= What is required =
Convert the material below into a JSON array of strings with one string per line, dropping any blank lines.
— START OF Stored rows —
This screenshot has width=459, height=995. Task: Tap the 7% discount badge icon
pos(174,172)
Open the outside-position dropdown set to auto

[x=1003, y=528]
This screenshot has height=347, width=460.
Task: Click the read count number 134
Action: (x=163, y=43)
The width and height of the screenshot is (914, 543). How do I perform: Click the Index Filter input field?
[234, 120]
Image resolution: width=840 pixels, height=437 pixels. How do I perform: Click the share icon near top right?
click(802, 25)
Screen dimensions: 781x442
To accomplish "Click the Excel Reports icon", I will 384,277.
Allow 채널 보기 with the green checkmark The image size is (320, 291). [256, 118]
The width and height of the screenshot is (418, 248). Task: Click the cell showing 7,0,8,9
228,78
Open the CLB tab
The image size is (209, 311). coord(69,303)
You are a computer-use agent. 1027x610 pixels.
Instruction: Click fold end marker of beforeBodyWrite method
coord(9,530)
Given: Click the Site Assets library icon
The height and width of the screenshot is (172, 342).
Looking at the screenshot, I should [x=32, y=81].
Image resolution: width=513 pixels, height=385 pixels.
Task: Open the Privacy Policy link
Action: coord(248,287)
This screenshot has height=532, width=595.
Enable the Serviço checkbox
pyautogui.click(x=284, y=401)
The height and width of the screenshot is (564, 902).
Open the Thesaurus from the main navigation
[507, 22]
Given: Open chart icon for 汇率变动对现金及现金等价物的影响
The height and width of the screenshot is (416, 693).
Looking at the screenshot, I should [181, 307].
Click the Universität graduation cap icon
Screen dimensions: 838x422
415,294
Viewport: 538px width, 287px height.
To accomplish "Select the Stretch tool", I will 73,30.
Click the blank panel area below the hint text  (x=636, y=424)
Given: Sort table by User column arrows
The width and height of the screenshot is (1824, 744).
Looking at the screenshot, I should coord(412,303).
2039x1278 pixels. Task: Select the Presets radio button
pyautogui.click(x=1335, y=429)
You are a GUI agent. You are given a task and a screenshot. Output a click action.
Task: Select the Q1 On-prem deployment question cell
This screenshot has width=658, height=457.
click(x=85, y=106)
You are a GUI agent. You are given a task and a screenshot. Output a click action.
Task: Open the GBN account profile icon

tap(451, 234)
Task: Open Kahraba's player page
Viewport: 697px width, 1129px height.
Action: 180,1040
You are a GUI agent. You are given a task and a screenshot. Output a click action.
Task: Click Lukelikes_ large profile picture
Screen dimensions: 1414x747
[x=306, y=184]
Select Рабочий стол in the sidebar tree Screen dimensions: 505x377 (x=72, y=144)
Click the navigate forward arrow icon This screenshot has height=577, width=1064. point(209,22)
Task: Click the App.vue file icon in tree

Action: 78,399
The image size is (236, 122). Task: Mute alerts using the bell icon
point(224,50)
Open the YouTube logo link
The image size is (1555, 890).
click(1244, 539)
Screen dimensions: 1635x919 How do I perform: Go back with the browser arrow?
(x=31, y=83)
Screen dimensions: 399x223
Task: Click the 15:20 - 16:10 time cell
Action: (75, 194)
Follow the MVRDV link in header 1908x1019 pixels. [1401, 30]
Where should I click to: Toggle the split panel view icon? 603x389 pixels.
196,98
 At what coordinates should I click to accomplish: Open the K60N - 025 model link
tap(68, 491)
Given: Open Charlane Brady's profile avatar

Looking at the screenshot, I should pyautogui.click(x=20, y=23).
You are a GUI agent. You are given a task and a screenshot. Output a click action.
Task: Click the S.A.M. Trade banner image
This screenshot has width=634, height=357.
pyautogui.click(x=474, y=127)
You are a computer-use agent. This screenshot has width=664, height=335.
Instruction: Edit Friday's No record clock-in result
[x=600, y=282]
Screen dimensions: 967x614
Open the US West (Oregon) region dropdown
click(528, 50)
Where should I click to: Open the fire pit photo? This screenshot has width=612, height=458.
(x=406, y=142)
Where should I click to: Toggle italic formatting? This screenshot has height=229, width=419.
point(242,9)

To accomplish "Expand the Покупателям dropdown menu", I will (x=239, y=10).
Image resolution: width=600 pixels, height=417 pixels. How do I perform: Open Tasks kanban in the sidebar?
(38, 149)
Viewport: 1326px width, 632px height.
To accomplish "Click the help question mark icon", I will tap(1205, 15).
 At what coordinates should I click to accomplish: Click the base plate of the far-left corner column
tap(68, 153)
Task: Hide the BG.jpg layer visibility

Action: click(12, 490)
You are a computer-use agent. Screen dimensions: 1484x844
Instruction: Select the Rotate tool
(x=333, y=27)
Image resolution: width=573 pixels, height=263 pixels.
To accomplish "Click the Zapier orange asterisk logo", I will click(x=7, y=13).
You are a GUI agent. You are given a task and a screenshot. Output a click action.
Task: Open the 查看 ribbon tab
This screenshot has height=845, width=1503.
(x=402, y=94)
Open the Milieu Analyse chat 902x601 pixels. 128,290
— END OF Stored rows —
= The result =
[
  "This screenshot has width=459, height=995. Task: Tap the 7% discount badge icon",
  "pos(174,172)",
  "Open the outside-position dropdown set to auto",
  "[x=1003, y=528]",
  "This screenshot has height=347, width=460.",
  "Task: Click the read count number 134",
  "Action: (x=163, y=43)",
  "The width and height of the screenshot is (914, 543). How do I perform: Click the Index Filter input field?",
  "[234, 120]",
  "Image resolution: width=840 pixels, height=437 pixels. How do I perform: Click the share icon near top right?",
  "click(802, 25)",
  "Screen dimensions: 781x442",
  "To accomplish \"Click the Excel Reports icon\", I will 384,277.",
  "Allow 채널 보기 with the green checkmark The image size is (320, 291). [256, 118]",
  "The width and height of the screenshot is (418, 248). Task: Click the cell showing 7,0,8,9",
  "228,78",
  "Open the CLB tab",
  "The image size is (209, 311). coord(69,303)",
  "You are a computer-use agent. 1027x610 pixels.",
  "Instruction: Click fold end marker of beforeBodyWrite method",
  "coord(9,530)",
  "Given: Click the Site Assets library icon",
  "The height and width of the screenshot is (172, 342).",
  "Looking at the screenshot, I should [x=32, y=81].",
  "Image resolution: width=513 pixels, height=385 pixels.",
  "Task: Open the Privacy Policy link",
  "Action: coord(248,287)",
  "This screenshot has height=532, width=595.",
  "Enable the Serviço checkbox",
  "pyautogui.click(x=284, y=401)",
  "The height and width of the screenshot is (564, 902).",
  "Open the Thesaurus from the main navigation",
  "[507, 22]",
  "Given: Open chart icon for 汇率变动对现金及现金等价物的影响",
  "The height and width of the screenshot is (416, 693).",
  "Looking at the screenshot, I should [181, 307].",
  "Click the Universität graduation cap icon",
  "Screen dimensions: 838x422",
  "415,294",
  "Viewport: 538px width, 287px height.",
  "To accomplish \"Select the Stretch tool\", I will 73,30.",
  "Click the blank panel area below the hint text  (x=636, y=424)",
  "Given: Sort table by User column arrows",
  "The width and height of the screenshot is (1824, 744).",
  "Looking at the screenshot, I should coord(412,303).",
  "2039x1278 pixels. Task: Select the Presets radio button",
  "pyautogui.click(x=1335, y=429)",
  "You are a GUI agent. You are given a task and a screenshot. Output a click action.",
  "Task: Select the Q1 On-prem deployment question cell",
  "This screenshot has width=658, height=457.",
  "click(x=85, y=106)",
  "You are a GUI agent. You are given a task and a screenshot. Output a click action.",
  "Task: Open the GBN account profile icon",
  "tap(451, 234)",
  "Task: Open Kahraba's player page",
  "Viewport: 697px width, 1129px height.",
  "Action: 180,1040",
  "You are a GUI agent. You are given a task and a screenshot. Output a click action.",
  "Task: Click Lukelikes_ large profile picture",
  "Screen dimensions: 1414x747",
  "[x=306, y=184]",
  "Select Рабочий стол in the sidebar tree Screen dimensions: 505x377 (x=72, y=144)",
  "Click the navigate forward arrow icon This screenshot has height=577, width=1064. point(209,22)",
  "Task: Click the App.vue file icon in tree",
  "Action: 78,399",
  "The image size is (236, 122). Task: Mute alerts using the bell icon",
  "point(224,50)",
  "Open the YouTube logo link",
  "The image size is (1555, 890).",
  "click(1244, 539)",
  "Screen dimensions: 1635x919 How do I perform: Go back with the browser arrow?",
  "(x=31, y=83)",
  "Screen dimensions: 399x223",
  "Task: Click the 15:20 - 16:10 time cell",
  "Action: (75, 194)",
  "Follow the MVRDV link in header 1908x1019 pixels. [1401, 30]",
  "Where should I click to: Toggle the split panel view icon? 603x389 pixels.",
  "196,98",
  " At what coordinates should I click to accomplish: Open the K60N - 025 model link",
  "tap(68, 491)",
  "Given: Open Charlane Brady's profile avatar",
  "Looking at the screenshot, I should pyautogui.click(x=20, y=23).",
  "You are a GUI agent. You are given a task and a screenshot. Output a click action.",
  "Task: Click the S.A.M. Trade banner image",
  "This screenshot has width=634, height=357.",
  "pyautogui.click(x=474, y=127)",
  "You are a computer-use agent. This screenshot has width=664, height=335.",
  "Instruction: Edit Friday's No record clock-in result",
  "[x=600, y=282]",
  "Screen dimensions: 967x614",
  "Open the US West (Oregon) region dropdown",
  "click(528, 50)",
  "Where should I click to: Open the fire pit photo? This screenshot has width=612, height=458.",
  "(x=406, y=142)",
  "Where should I click to: Toggle italic formatting? This screenshot has height=229, width=419.",
  "point(242,9)",
  "To accomplish \"Expand the Покупателям dropdown menu\", I will (x=239, y=10).",
  "Image resolution: width=600 pixels, height=417 pixels. How do I perform: Open Tasks kanban in the sidebar?",
  "(38, 149)",
  "Viewport: 1326px width, 632px height.",
  "To accomplish \"Click the help question mark icon\", I will tap(1205, 15).",
  " At what coordinates should I click to accomplish: Click the base plate of the far-left corner column",
  "tap(68, 153)",
  "Task: Hide the BG.jpg layer visibility",
  "Action: click(12, 490)",
  "You are a computer-use agent. Screen dimensions: 1484x844",
  "Instruction: Select the Rotate tool",
  "(x=333, y=27)",
  "Image resolution: width=573 pixels, height=263 pixels.",
  "To accomplish \"Click the Zapier orange asterisk logo\", I will click(x=7, y=13).",
  "You are a GUI agent. You are given a task and a screenshot. Output a click action.",
  "Task: Open the 查看 ribbon tab",
  "This screenshot has height=845, width=1503.",
  "(x=402, y=94)",
  "Open the Milieu Analyse chat 902x601 pixels. 128,290"
]